Even lunatics need context from which to draw their ideas. Sodini didn't shoot up an aerobics class, he shot up a women's aerobics class. Lépine didn't kill students, he killed female students. And the stories they told are familiar as hell. Any woman trying to make headway in a male-dominated field, hell, anyone with regular social contact with a large number of men has heard these stories before. Amanda Marcotte gets it exactly right when she says that women are put down, beaten, or killed for being insufficiently compliant.
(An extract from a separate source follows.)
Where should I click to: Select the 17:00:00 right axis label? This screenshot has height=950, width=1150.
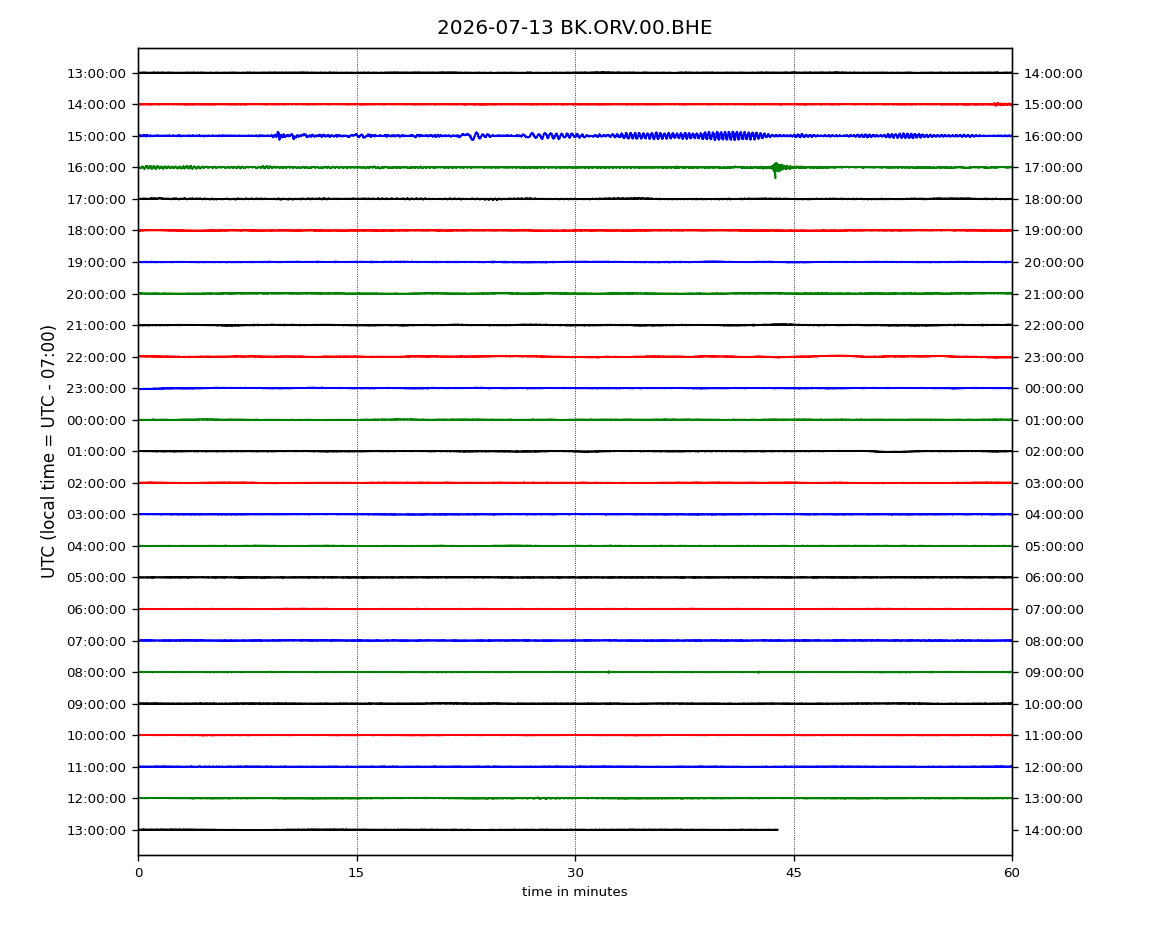[1053, 168]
From refusing to be sexually available to a man to daring to succeed where a man has failed, the crime for which women are continually punished is that of acting like competent, self-reliant, independent adults, and it is exactly this behaviour that George Sodini and Marc Lépine blamed their failures on. It is for these reasons that Sodini and Lépine killed women and not some other group.
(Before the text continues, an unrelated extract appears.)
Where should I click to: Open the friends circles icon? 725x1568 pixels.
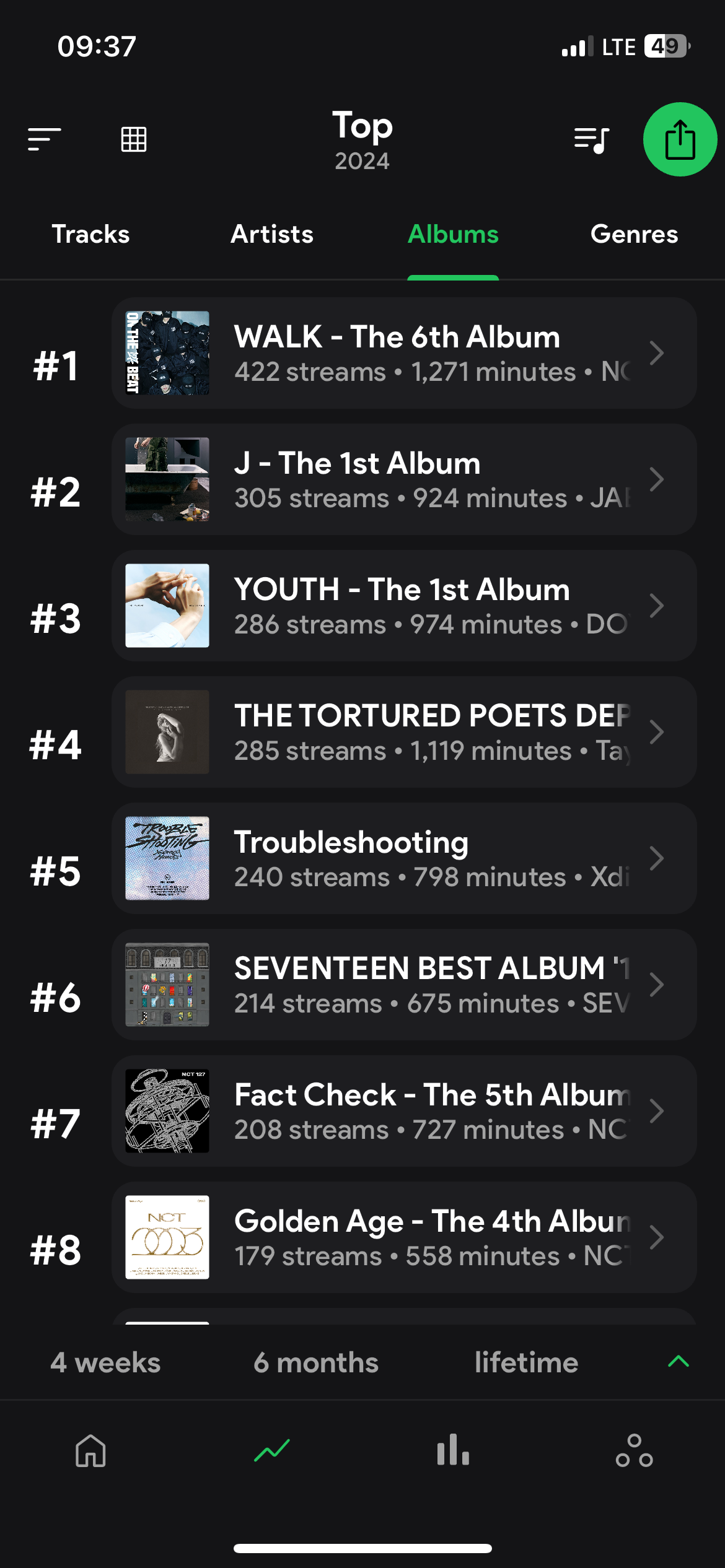point(634,1451)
Contrary to what Naomi Lakritz seems to think in the above-linked article, I am not blaming men (all men or any particular men, or men as a group) for Sodini and Lépine's behaviour. I don't believe that all men have a little Marc Lépine in them, or that men as a class can be hanged on George Sodini's actions. What I do believe is that the choices these men made were not conceived in a vacuum. Like the choices many other men make, to beat or rape their wives and girlfriends, to mistreat the women in their office, to pass over their female employees for promotion, and to dismiss their female friends in conversation, Sodini and Lépine's choices of who to kill are symptoms of a common cause. Of attitudes prevalent in our society, and many other societies, about how women are or should be versus how men are or should be. These attitudes are held and perpetuated by both men and women and it's less a question of blame than it is one of effect and remedy.
In effect, if not intention, these massacres are acts of terrorism against women. That they were killing women because they were women means that I, and all the other women who weren't in those rooms, am still alive only by an accident of time and place. That knowledge breeds fear. It disinclines women to do things, go places, participate fully in society.
So what's the remedy? I'm not sure. But I would say that, contrary to what Ms. Lakritz would like, the first step is talking about it.